Vale SA, the world’s biggest exporter of iron ore, said it has been in talks to engage Chinese shipping companies to haul the steelmaking material to China on its very large ore carriers under long-term contracts.
The Brazilian company has held discussions with many Chinese shipowners and expects to sign some deals, Vale’s China President Luiz Meriz, said in an interview in Jinan, Shandong province, today, without giving a timeline.

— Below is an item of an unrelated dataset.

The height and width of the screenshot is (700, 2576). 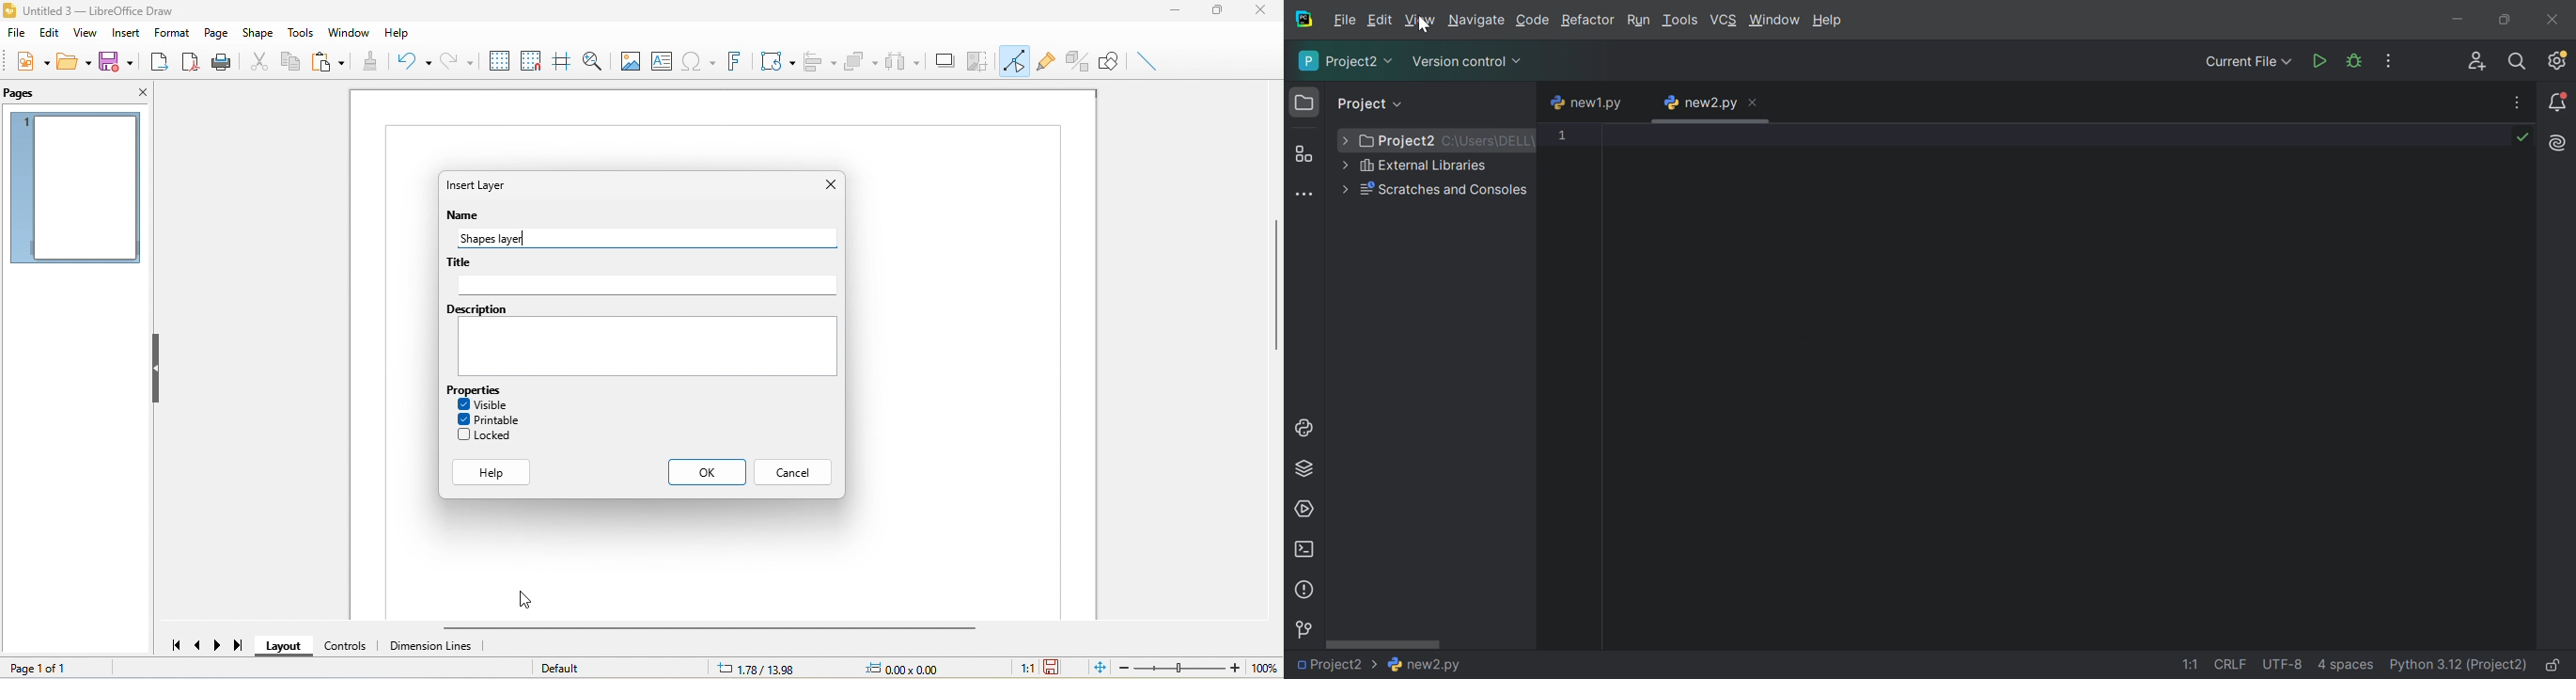 I want to click on special character, so click(x=696, y=62).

China’s largest shipping companies are lobbying the government to foil Vale’s plan to build a $2.3 billion fleet of the world’s biggest iron ore carriers that will transport the raw material to the nation, Zhang Shouguo, executive vice chairman of the China Shipowners Association, said in a July interview. The association is seeking cooperative shipping contracts with Vale, Zhang said, without elaborating.

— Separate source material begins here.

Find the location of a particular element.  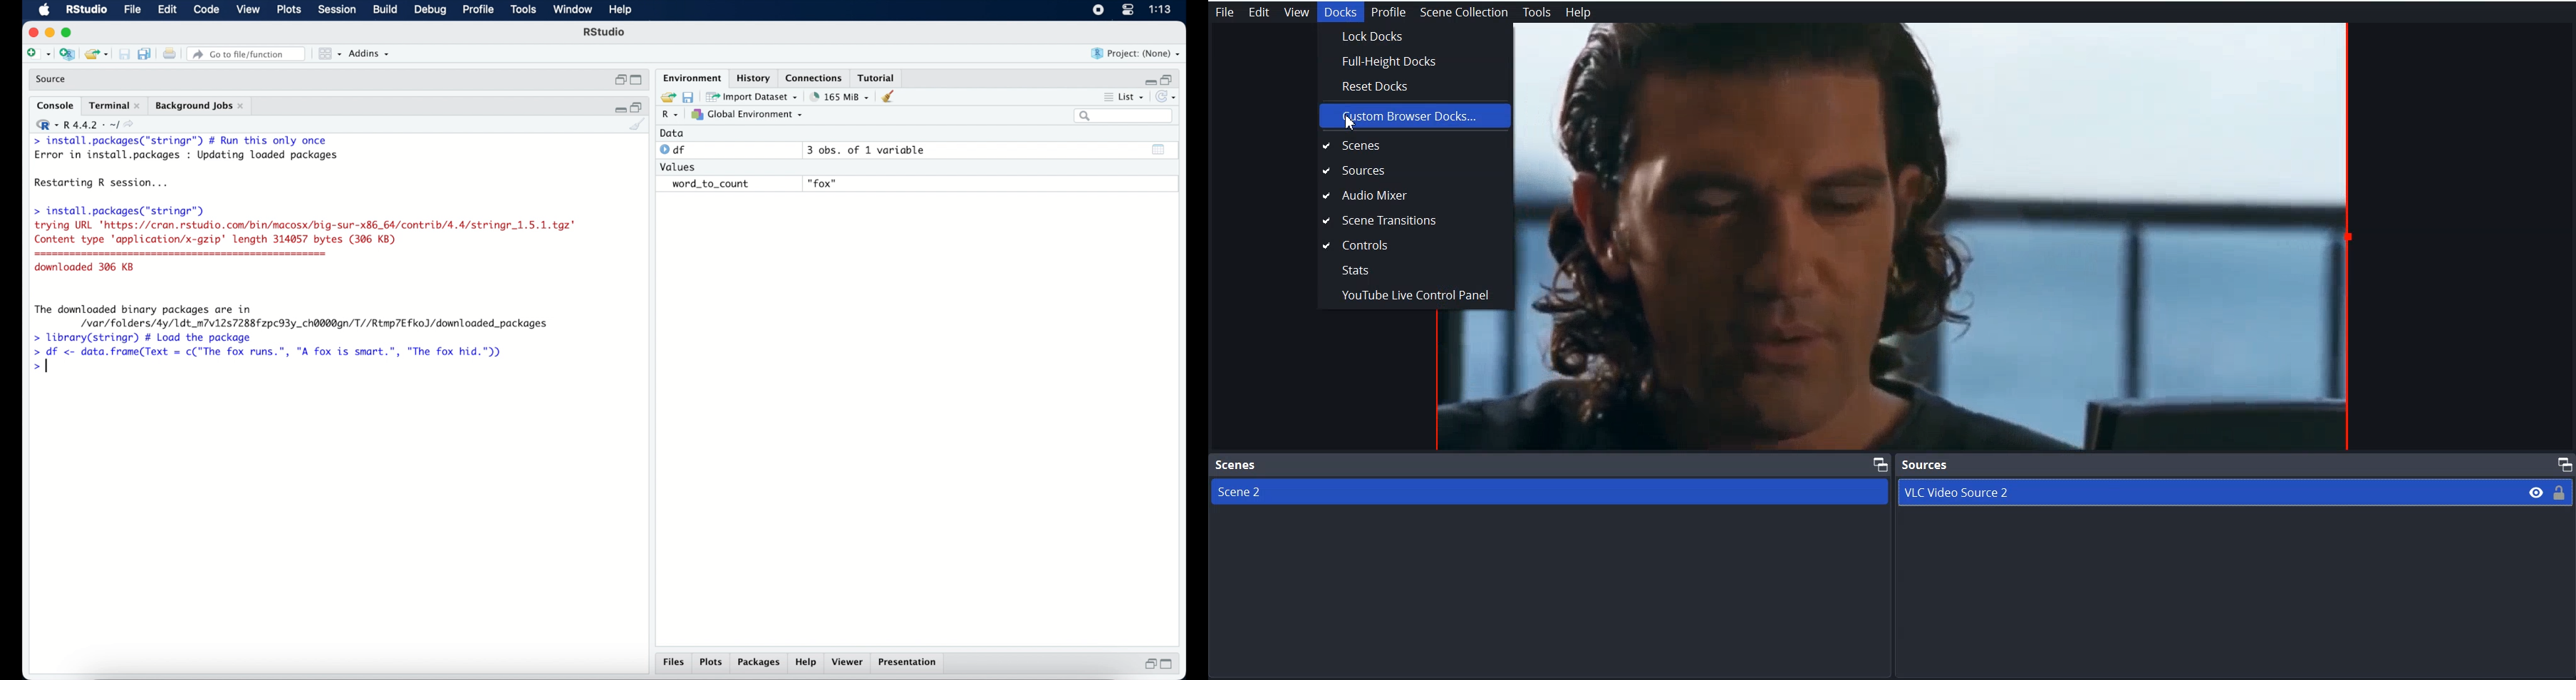

close is located at coordinates (31, 33).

Vale Brasil, the first in the fleet, was diverted to Italy on its maiden voyage, rather than unloading at Dalian in China as scheduled, because of draft restrictions at the port and a request from a European customer, Vale Chief Executive Officer Murilo Ferreira said on July 19.

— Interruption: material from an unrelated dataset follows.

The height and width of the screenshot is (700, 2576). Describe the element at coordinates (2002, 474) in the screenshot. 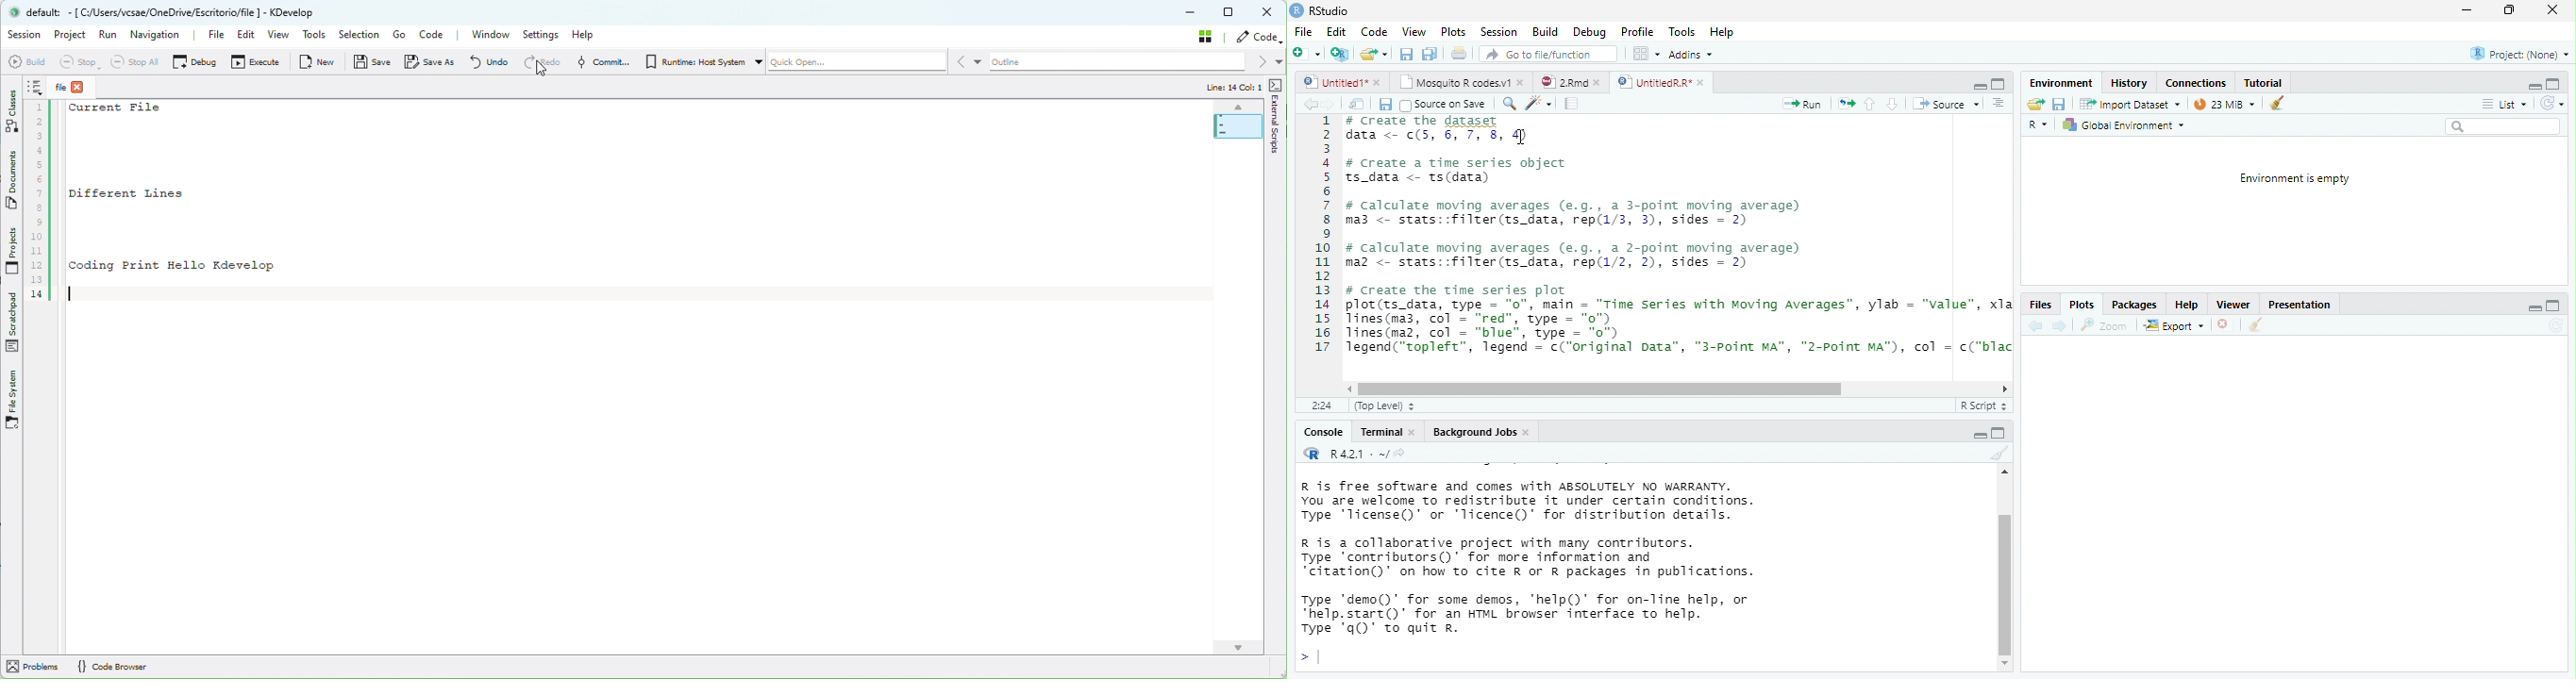

I see `scrollbar up` at that location.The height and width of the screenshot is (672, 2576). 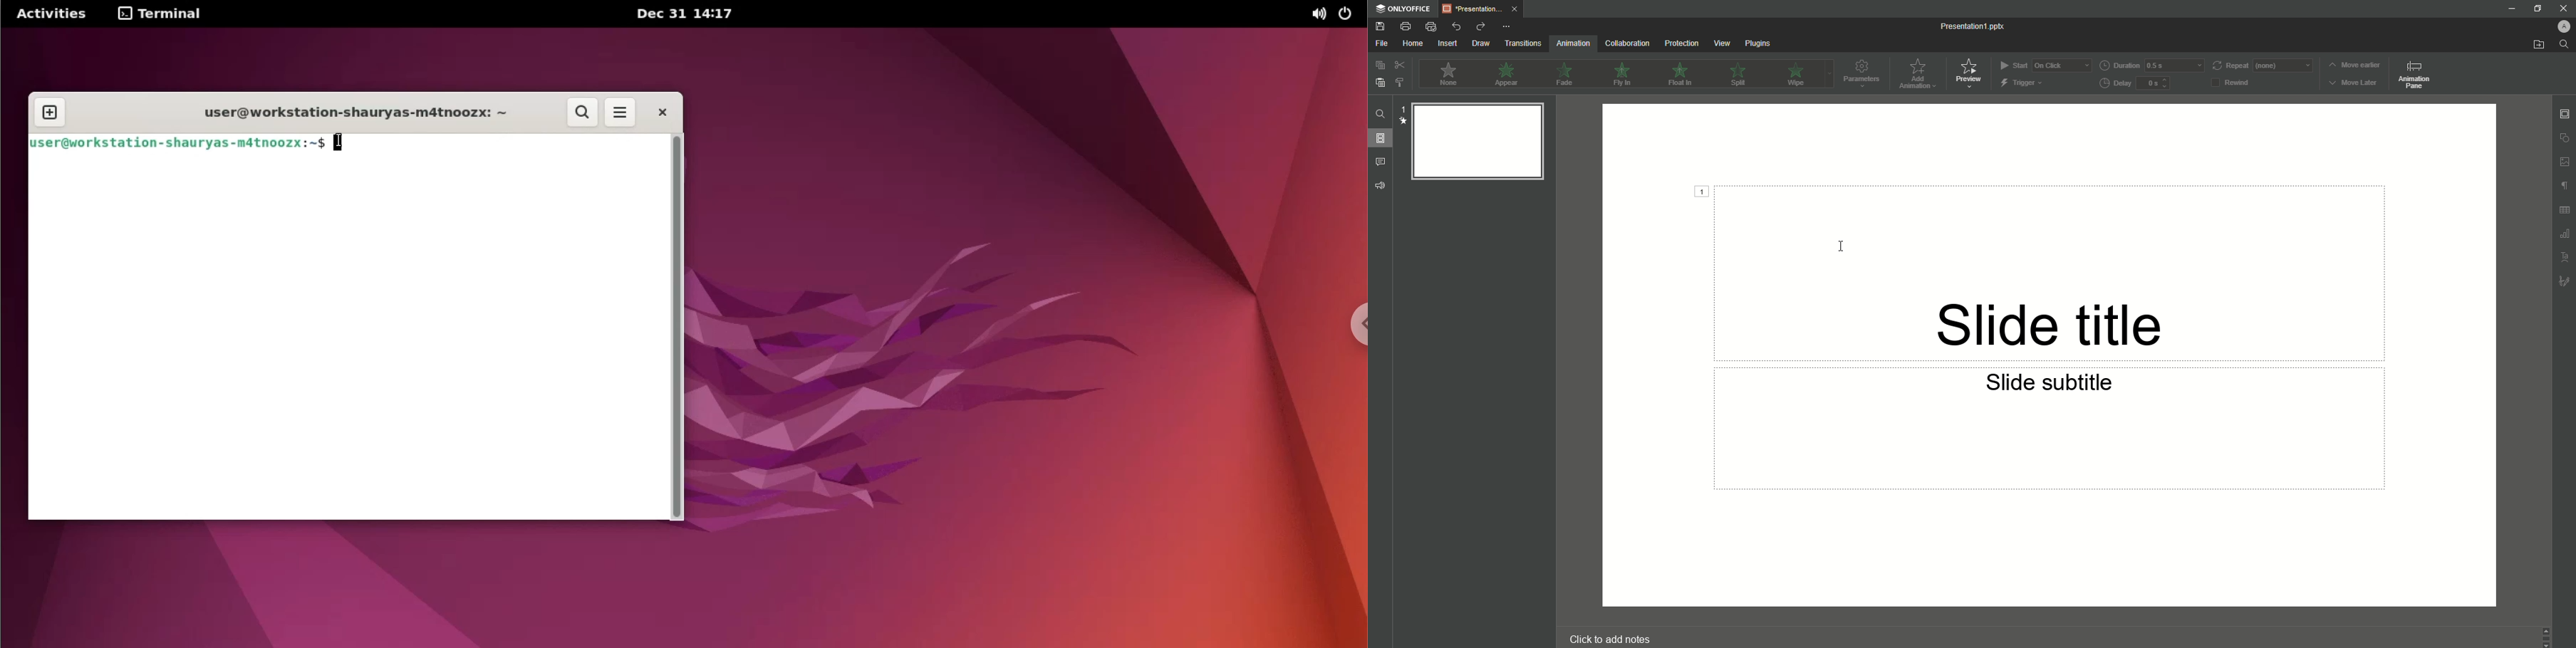 I want to click on Slide settings, so click(x=2564, y=113).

Chinese regulators haven’t approved any of its ports to increase accommodation capability to more than 300,000 dead-weight tons for dry bulk carriers because of safety and environmental concerns, Zhang said in July.
The vessel wasn’t diverted because of political reasons, Meriz said.
Vale’s iron ore exports to China will remain near last year’s levels at about 130 million metric tons, according to Meriz.